• _Task item_
Could you find every line in the records below that contains the word "with" and copy it?

■ ■ ■ ■

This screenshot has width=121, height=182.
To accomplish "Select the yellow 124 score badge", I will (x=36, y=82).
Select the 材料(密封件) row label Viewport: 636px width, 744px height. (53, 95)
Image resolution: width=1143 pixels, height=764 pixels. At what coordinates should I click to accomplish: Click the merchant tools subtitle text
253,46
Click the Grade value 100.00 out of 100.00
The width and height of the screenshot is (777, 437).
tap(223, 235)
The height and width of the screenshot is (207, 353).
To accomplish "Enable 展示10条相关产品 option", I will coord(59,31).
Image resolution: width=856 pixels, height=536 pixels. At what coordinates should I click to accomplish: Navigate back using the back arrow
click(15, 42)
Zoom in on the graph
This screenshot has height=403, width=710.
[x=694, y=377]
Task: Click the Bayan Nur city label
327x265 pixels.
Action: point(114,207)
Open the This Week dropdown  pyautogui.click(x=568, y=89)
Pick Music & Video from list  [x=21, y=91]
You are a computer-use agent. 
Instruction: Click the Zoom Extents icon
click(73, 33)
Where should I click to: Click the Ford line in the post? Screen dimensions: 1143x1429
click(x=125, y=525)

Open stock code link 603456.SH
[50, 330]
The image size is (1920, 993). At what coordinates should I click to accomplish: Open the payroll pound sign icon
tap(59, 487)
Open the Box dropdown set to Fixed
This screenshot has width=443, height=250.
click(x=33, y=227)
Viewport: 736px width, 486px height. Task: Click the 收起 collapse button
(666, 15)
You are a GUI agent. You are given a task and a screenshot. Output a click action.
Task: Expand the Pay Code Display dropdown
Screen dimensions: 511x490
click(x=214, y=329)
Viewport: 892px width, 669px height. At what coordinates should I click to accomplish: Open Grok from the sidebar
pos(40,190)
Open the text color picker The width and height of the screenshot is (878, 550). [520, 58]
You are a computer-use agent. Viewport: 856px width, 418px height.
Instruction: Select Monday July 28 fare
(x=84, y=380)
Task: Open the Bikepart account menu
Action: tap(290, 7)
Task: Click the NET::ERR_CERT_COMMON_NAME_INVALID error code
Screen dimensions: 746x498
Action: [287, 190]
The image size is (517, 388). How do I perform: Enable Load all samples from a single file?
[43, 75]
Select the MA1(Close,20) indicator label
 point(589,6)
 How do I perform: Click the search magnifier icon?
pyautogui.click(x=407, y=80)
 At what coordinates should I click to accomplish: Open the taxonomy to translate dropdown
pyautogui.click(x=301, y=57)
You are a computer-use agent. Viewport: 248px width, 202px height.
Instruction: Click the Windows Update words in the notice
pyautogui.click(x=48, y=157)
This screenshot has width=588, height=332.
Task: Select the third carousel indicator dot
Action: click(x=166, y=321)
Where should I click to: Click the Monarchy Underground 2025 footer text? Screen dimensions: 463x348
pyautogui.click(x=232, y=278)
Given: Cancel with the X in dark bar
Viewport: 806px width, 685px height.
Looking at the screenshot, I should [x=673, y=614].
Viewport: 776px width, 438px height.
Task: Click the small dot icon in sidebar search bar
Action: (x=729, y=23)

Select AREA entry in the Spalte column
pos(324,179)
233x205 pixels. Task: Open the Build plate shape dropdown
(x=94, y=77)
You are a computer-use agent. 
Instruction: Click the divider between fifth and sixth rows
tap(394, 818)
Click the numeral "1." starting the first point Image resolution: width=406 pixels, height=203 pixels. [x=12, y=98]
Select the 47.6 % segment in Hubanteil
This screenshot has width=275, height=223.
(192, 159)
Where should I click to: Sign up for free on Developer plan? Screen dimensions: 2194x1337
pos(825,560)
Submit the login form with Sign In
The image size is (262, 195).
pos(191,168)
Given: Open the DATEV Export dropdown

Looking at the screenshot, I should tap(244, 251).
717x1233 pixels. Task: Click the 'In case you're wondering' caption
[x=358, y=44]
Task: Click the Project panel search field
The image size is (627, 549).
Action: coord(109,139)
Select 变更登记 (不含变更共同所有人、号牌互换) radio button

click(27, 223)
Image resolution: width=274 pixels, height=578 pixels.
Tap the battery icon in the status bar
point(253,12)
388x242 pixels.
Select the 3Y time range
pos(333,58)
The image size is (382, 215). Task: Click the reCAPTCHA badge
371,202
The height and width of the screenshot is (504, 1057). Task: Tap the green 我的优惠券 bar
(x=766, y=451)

■ ■ ■ ■

• _Result of this task_
Given: Cancel with the X in dark bar
Submit the login form with Sign In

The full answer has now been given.